### Prompt:
What lines in the data hold the string "Украины"? Show them.

(Source data Opens)

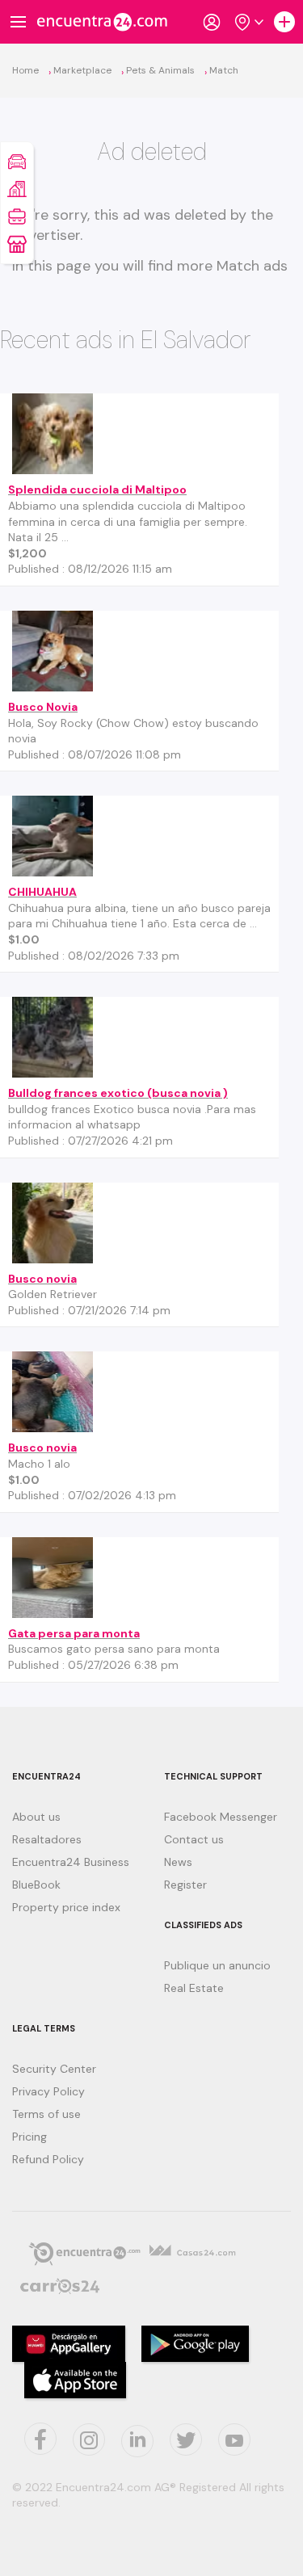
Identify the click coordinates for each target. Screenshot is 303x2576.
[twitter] (186, 2439)
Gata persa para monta (74, 1633)
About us (36, 1816)
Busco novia (42, 1278)
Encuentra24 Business (70, 1862)
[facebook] (40, 2439)
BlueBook (36, 1884)
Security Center (54, 2068)
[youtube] (234, 2439)
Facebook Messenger (220, 1816)
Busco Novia (43, 707)
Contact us (194, 1839)
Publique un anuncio (217, 1965)
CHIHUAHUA (42, 892)
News (178, 1862)
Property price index (66, 1907)
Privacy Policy (48, 2091)
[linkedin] (137, 2441)
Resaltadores (47, 1839)
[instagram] (89, 2439)
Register (185, 1884)
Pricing (29, 2136)
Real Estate (194, 1988)
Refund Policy (48, 2159)
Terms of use (46, 2114)
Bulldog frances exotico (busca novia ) (118, 1093)
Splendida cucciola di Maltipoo (97, 489)
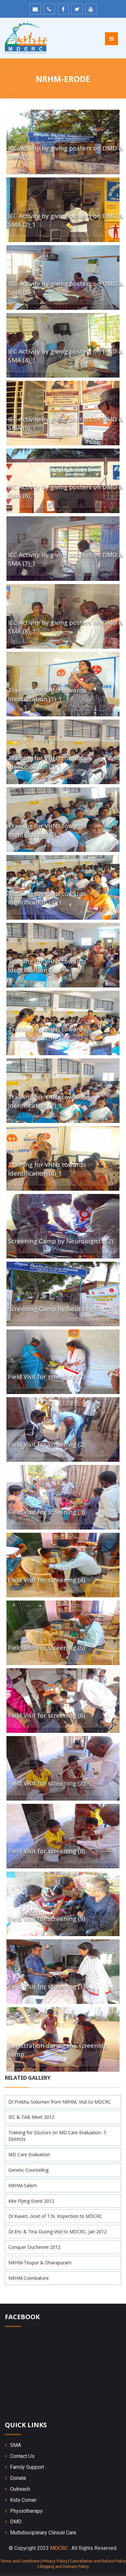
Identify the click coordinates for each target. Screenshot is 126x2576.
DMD (16, 2522)
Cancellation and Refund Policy (98, 2561)
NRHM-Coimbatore (28, 2278)
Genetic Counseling (28, 2170)
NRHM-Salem (22, 2185)
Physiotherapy (26, 2511)
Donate (18, 2478)
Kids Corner (23, 2500)
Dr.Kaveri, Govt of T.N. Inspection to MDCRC (55, 2216)
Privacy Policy (55, 2561)
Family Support (27, 2467)
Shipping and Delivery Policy (64, 2566)
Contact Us (22, 2456)
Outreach (20, 2489)
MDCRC (59, 2548)
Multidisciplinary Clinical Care (43, 2533)
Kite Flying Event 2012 (31, 2201)
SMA (15, 2445)
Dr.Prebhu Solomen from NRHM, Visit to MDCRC (59, 2102)
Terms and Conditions (20, 2561)
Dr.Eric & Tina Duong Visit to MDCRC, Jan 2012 (57, 2231)
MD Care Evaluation (29, 2154)
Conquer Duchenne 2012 (34, 2247)
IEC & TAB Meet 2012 (31, 2117)
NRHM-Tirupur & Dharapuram (39, 2262)
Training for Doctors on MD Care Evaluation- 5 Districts (57, 2135)
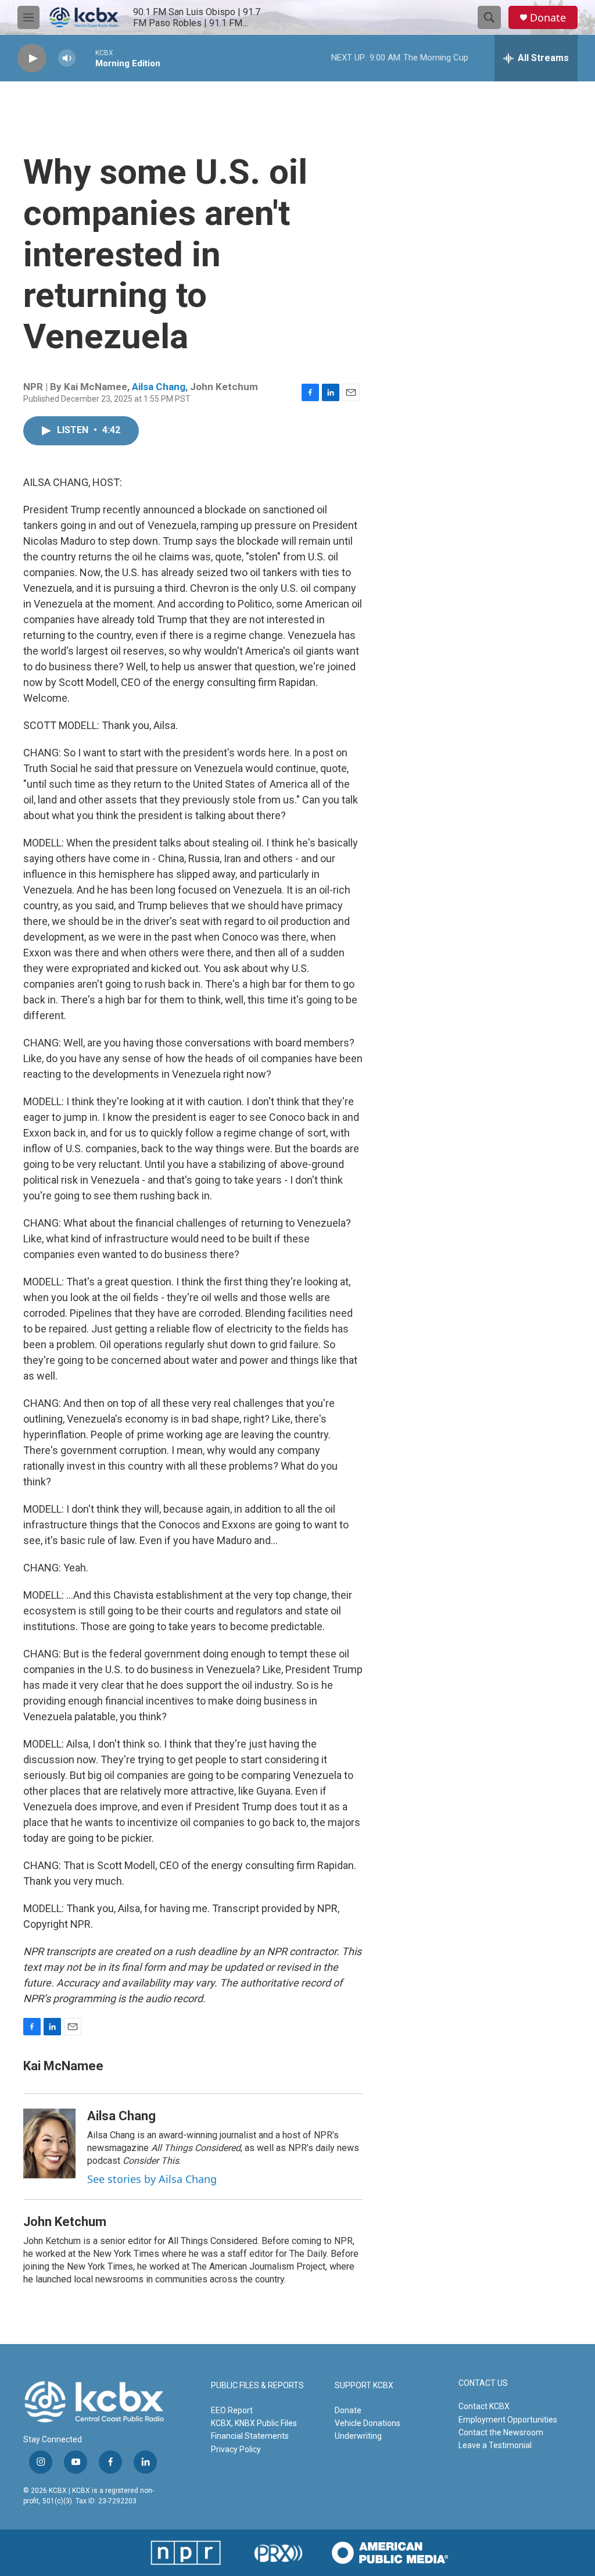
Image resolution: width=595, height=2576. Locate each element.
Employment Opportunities (507, 2419)
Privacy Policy (236, 2449)
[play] (32, 58)
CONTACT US (483, 2383)
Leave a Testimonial (495, 2445)
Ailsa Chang (158, 386)
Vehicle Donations (367, 2423)
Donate (548, 18)
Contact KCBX (484, 2406)
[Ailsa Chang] (49, 2143)
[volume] (67, 58)
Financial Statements (250, 2436)
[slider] (85, 58)
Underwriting (358, 2436)
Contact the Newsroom (500, 2432)
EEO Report (232, 2410)
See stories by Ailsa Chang (152, 2179)
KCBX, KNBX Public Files (254, 2423)
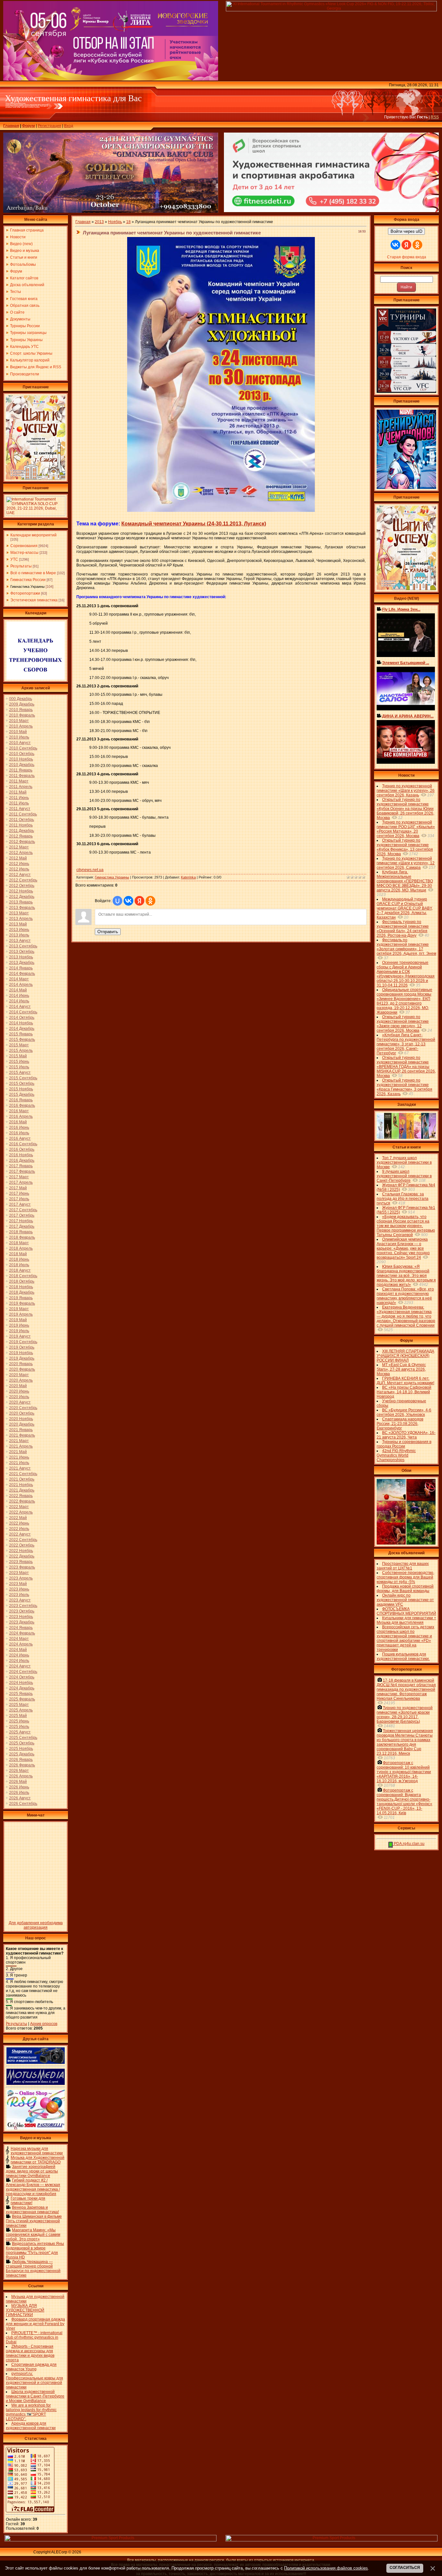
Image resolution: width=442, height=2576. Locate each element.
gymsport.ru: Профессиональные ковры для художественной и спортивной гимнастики (34, 2380)
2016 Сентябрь (23, 1144)
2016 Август (20, 1138)
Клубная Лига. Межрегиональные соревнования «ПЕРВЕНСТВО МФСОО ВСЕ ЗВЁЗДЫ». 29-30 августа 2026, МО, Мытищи (405, 881)
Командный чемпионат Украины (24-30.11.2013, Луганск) (193, 523)
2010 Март (19, 720)
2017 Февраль (22, 1171)
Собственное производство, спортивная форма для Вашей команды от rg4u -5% (405, 1577)
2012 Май (18, 858)
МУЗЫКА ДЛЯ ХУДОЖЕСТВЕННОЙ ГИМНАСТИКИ (25, 2310)
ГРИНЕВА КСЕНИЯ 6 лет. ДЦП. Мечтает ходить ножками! (405, 1380)
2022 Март (19, 1506)
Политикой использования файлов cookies (326, 2568)
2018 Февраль (22, 1237)
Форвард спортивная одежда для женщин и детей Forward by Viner (35, 2324)
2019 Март (19, 1309)
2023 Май (18, 1583)
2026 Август (20, 1798)
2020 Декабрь (21, 1424)
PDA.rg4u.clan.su (409, 1843)
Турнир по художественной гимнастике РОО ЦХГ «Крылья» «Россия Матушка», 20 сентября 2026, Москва (406, 829)
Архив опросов (43, 2023)
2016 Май (18, 1122)
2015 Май (18, 1056)
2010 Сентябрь (23, 748)
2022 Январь (21, 1495)
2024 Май (18, 1649)
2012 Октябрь (21, 885)
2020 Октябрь (21, 1413)
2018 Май (18, 1254)
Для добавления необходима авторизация (36, 1925)
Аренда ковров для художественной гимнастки (31, 2425)
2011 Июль (19, 803)
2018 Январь (21, 1232)
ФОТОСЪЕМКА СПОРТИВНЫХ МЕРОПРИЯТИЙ (406, 1611)
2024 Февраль (22, 1633)
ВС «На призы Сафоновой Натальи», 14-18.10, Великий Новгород (404, 1392)
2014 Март (19, 979)
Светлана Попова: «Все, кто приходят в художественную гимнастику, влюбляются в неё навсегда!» (405, 1296)
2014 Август (20, 1006)
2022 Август (20, 1534)
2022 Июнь (19, 1523)
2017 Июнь (19, 1193)
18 (128, 222)
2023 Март (19, 1572)
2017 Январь (21, 1166)
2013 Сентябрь (23, 946)
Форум (28, 126)
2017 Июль (19, 1199)
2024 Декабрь (21, 1688)
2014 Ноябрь (21, 1023)
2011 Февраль (22, 775)
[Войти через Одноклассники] (150, 901)
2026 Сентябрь (23, 1803)
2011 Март (18, 781)
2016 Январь (21, 1100)
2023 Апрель (21, 1578)
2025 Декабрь (21, 1754)
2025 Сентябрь (23, 1737)
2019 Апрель (21, 1314)
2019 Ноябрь (21, 1353)
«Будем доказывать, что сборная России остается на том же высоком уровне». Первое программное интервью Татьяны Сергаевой (406, 1225)
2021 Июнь (19, 1457)
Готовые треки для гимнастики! (28, 2200)
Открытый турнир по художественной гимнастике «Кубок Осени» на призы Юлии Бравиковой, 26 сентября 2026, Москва (405, 808)
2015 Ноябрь (21, 1089)
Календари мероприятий (33, 535)
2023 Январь (21, 1561)
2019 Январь (21, 1298)
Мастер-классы (24, 552)
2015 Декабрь (21, 1094)
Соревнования (24, 546)
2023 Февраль (22, 1567)
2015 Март (19, 1045)
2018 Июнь (19, 1259)
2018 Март (19, 1243)
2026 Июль (19, 1792)
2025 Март (19, 1704)
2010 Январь (21, 709)
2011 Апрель (20, 786)
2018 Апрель (21, 1248)
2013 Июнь (19, 929)
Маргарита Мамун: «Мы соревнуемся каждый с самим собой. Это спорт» (33, 2234)
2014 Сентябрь (23, 1012)
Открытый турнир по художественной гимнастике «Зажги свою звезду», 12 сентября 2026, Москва (403, 1024)
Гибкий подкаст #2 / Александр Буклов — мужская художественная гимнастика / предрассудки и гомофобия (33, 2187)
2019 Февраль (22, 1303)
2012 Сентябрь (23, 880)
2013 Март (19, 913)
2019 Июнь (19, 1325)
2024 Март (19, 1638)
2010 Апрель (21, 726)
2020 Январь (21, 1364)
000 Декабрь (20, 698)
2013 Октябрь (21, 951)
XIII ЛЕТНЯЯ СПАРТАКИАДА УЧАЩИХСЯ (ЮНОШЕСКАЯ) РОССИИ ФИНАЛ (405, 1356)
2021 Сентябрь (23, 1473)
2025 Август (20, 1732)
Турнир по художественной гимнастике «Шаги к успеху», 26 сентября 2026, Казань (406, 790)
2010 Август (20, 742)
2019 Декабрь (21, 1358)
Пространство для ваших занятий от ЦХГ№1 (403, 1565)
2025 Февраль (22, 1699)
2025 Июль (19, 1726)
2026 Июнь (19, 1787)
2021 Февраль (22, 1435)
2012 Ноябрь (21, 891)
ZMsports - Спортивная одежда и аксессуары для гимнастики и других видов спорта (30, 2353)
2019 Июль (19, 1331)
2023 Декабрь (21, 1622)
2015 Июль (19, 1067)
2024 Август (20, 1666)
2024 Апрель (21, 1644)
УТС (14, 559)
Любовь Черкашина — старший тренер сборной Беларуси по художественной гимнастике (33, 2268)
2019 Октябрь (21, 1347)
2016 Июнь (19, 1127)
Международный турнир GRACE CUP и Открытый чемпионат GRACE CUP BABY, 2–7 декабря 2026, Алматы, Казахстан (405, 908)
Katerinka (188, 877)
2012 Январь (21, 836)
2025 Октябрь (21, 1743)
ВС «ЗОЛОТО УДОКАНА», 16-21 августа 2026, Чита (406, 1434)
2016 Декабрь (21, 1160)
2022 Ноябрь (21, 1550)
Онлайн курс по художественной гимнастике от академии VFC (405, 1600)
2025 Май (18, 1715)
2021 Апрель (21, 1446)
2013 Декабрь (21, 962)
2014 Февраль (22, 973)
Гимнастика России (28, 579)
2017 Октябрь (21, 1215)
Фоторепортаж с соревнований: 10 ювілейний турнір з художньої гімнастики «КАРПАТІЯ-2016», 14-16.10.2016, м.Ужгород (404, 1772)
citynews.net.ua (90, 870)
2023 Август (20, 1600)
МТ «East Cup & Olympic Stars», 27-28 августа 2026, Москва (401, 1369)
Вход (68, 126)
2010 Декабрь (21, 764)
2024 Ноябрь (21, 1682)
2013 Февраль (22, 907)
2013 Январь (21, 902)
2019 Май (18, 1320)
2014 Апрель (21, 984)
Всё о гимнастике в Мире (33, 573)
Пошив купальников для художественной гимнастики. (403, 1656)
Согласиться (405, 2567)
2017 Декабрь (21, 1226)
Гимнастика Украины (27, 586)
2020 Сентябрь (23, 1408)
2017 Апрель (21, 1182)
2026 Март (19, 1770)
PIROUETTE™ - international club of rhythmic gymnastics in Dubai (34, 2337)
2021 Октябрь (21, 1479)
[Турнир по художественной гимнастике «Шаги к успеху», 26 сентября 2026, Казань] (406, 589)
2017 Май (18, 1188)
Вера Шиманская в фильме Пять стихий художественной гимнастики (34, 2221)
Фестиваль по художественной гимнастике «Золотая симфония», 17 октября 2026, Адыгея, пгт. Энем (406, 947)
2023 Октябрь (21, 1611)
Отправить (107, 931)
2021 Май (18, 1452)
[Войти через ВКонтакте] (128, 901)
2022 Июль (19, 1528)
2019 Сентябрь (23, 1342)
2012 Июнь (19, 863)
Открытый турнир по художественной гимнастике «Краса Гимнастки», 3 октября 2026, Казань (404, 1087)
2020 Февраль (22, 1369)
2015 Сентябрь (23, 1078)
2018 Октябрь (21, 1281)
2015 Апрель (21, 1050)
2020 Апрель (21, 1380)
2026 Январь (21, 1759)
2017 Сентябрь (23, 1210)
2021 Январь (21, 1430)
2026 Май (18, 1781)
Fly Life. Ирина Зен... (401, 609)
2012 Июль (19, 869)
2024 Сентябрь (23, 1671)
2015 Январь (21, 1034)
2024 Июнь (19, 1655)
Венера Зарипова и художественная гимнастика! (32, 2209)
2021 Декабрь (21, 1490)
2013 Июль (19, 935)
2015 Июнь (19, 1061)
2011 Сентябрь (23, 814)
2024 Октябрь (21, 1677)
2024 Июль (19, 1660)
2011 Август (19, 808)
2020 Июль (19, 1397)
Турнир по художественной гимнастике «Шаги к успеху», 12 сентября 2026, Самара (406, 863)
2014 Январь (21, 968)
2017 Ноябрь (21, 1221)
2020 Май (18, 1386)
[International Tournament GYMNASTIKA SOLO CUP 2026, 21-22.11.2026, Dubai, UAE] (35, 514)
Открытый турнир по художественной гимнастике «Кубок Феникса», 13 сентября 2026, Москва (405, 847)
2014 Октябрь (21, 1017)
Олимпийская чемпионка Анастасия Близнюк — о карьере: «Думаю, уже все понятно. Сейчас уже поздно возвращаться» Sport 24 (403, 1248)
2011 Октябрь (21, 819)
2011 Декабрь (21, 830)
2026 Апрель (21, 1776)
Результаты (21, 566)
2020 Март (19, 1375)
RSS (435, 117)
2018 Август (20, 1270)
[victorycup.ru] (406, 391)
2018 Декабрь (21, 1292)
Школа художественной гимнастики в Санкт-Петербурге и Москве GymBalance (35, 2396)
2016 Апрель (21, 1116)
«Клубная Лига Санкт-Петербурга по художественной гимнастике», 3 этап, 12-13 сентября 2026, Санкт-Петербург (406, 1044)
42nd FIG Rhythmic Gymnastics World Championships (396, 1455)
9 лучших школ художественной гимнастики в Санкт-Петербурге (404, 1176)
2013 (99, 222)
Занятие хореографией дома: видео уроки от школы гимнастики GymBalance (32, 2171)
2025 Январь (21, 1693)
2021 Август (20, 1468)
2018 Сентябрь (23, 1276)
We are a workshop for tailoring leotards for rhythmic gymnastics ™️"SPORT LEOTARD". (31, 2412)
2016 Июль (19, 1133)
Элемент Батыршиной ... (405, 663)
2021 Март (19, 1441)
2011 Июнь (19, 797)
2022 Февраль (22, 1501)
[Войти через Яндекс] (139, 901)
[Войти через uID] (117, 901)
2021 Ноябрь (21, 1484)
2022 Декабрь (21, 1556)
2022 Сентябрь (23, 1539)
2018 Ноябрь (21, 1287)
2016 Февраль (22, 1105)
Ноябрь (115, 222)
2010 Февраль (22, 715)
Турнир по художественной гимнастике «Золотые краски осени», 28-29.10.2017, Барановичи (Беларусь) (405, 1715)
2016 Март (19, 1111)
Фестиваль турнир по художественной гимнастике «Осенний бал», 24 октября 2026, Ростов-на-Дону (403, 929)
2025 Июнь (19, 1721)
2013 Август (20, 940)
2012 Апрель (21, 852)
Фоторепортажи (25, 593)
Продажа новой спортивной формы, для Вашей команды (405, 1588)
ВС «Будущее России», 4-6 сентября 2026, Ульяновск (404, 1412)
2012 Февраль (22, 841)
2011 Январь (20, 770)
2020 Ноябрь (21, 1419)
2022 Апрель (21, 1512)
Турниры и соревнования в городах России (404, 1444)
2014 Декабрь (21, 1028)
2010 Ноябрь (21, 759)
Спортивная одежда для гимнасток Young (31, 2366)
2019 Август (20, 1336)
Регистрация (49, 126)
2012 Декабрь (21, 896)
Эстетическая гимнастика (34, 600)
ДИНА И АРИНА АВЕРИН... (408, 716)
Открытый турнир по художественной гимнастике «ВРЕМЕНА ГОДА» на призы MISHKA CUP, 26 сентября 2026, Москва (406, 1066)
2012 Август (20, 874)
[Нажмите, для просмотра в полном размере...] (221, 510)
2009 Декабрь (21, 704)
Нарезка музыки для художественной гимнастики (37, 2150)
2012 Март (19, 847)
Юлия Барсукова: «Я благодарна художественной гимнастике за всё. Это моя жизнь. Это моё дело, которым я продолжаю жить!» (406, 1275)
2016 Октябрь (21, 1149)
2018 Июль (19, 1265)
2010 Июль (19, 737)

(Source data Closes)

### Exercise solution:
Командный чемпионат Украины (24-30.11.2013, Луганск) (193, 523)
Гимнастика Украины (27, 586)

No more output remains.